__What to do__
Produce a verbatim copy of the records, and keep the images out of it.

__Data for this exercise__
※
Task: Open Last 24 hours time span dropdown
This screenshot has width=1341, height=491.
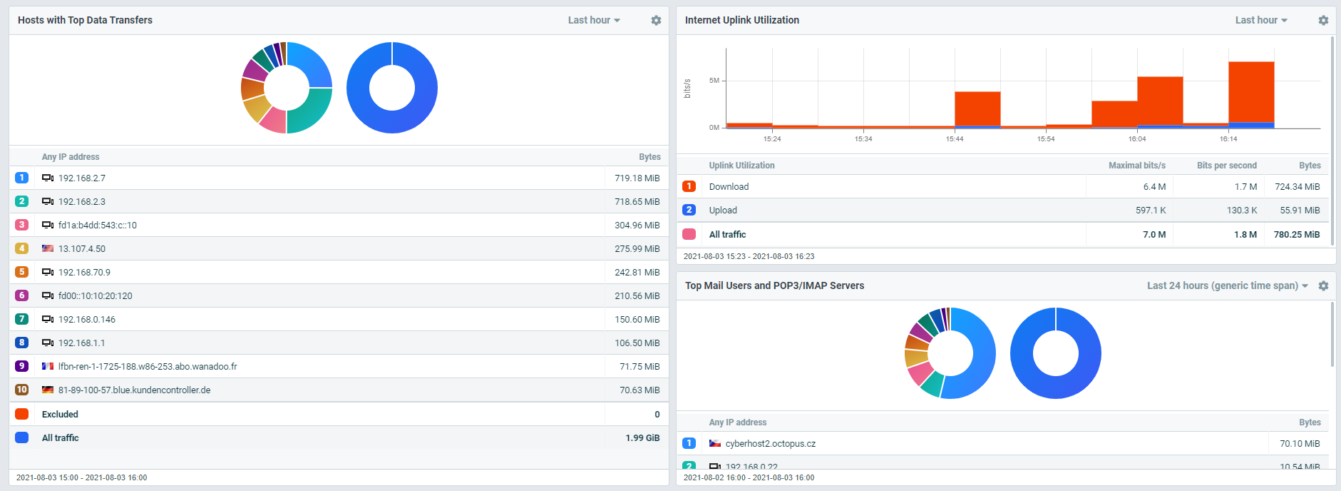Action: pyautogui.click(x=1227, y=286)

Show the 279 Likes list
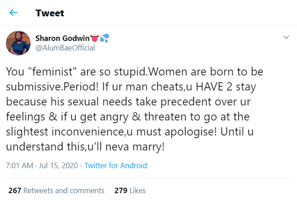point(136,190)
※
__Result of this exercise__
Task: Open Last 24 hours time span dropdown
This screenshot has width=1341, height=491.
Action: pyautogui.click(x=1227, y=286)

Show the 279 Likes list
point(136,190)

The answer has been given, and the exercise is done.